Beaucoup de questions se posent, et il faudra de nombreux experts en GRH pour y répondre, et réaliser un suivi de cette expérimentation, des esprits empathiques et créatifs, pour répondre à ce véritable challenge initié par Edouard GEFFRAY, DGRH.

 

L'important est cette fiche n°20: donnons sa chance à cette impulsion positive. Elle peut vous permettre de vous remotiver et continuer d'enseigner.

 

Sur les 15.000 professeurs que nous avons informés, conseillés, depuis 12 ans, ressortent trois constantes majeures:

 

- 90% de ceux qui souhaitaient évoluer hors de l'enseignement le faisaient par résignation, du fait de conditions de travail dégradées.

- 90% des souhaits de mobilité professionnelle hors enseignement s'orientaient vers des mobilités internes.

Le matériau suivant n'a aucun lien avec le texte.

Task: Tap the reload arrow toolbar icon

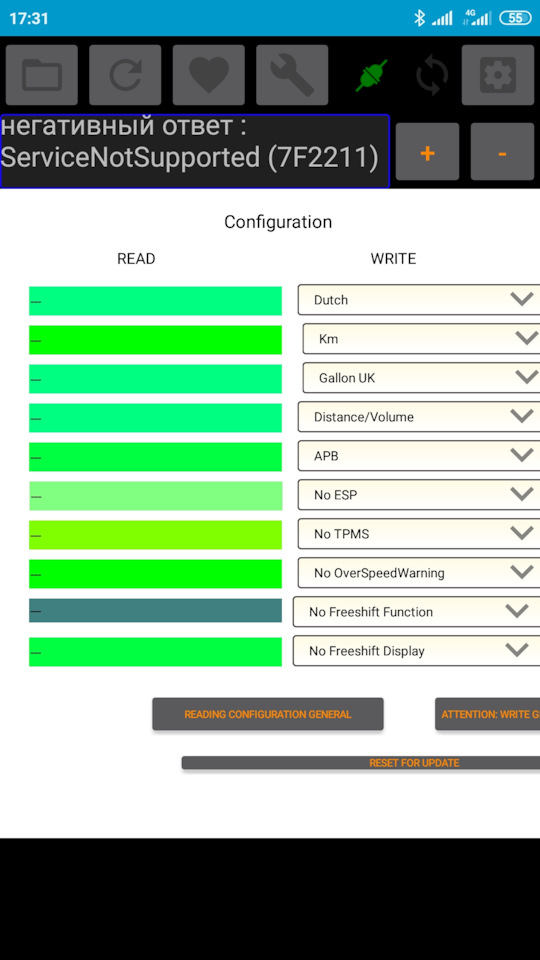Action: [125, 75]
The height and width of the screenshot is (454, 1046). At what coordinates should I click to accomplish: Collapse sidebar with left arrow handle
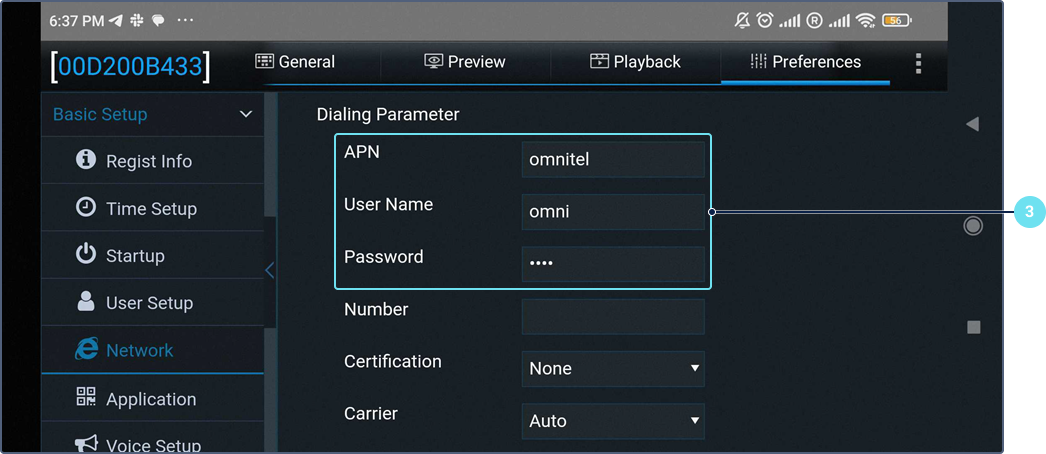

- Près de 70% de ceux qui se sont orientés par concours interne vers le métier de chef d'établissement l'ont fait après avoir échoué dans d'autres voies. C'était donc un choix par défaut, ce qui ne coïncide pas avec les exigences de ce métier qui requiert une forte motivation, une capacité à mobiliser des équipes, à leur donner confiance, à les soutenir et les valoriser au quotidien.

 

PUISSE L'ECOLE DE LA CONFIANCE REDONNER L'ENVIE A CELLES ET CEUX QUI L'ONT PERDUE, POUR QUE LE CHOIX D'UNE EVOLUTION HORS ENSEIGNEMENT SOIT UN CHOIX REEL, ET NON UNE FUITE.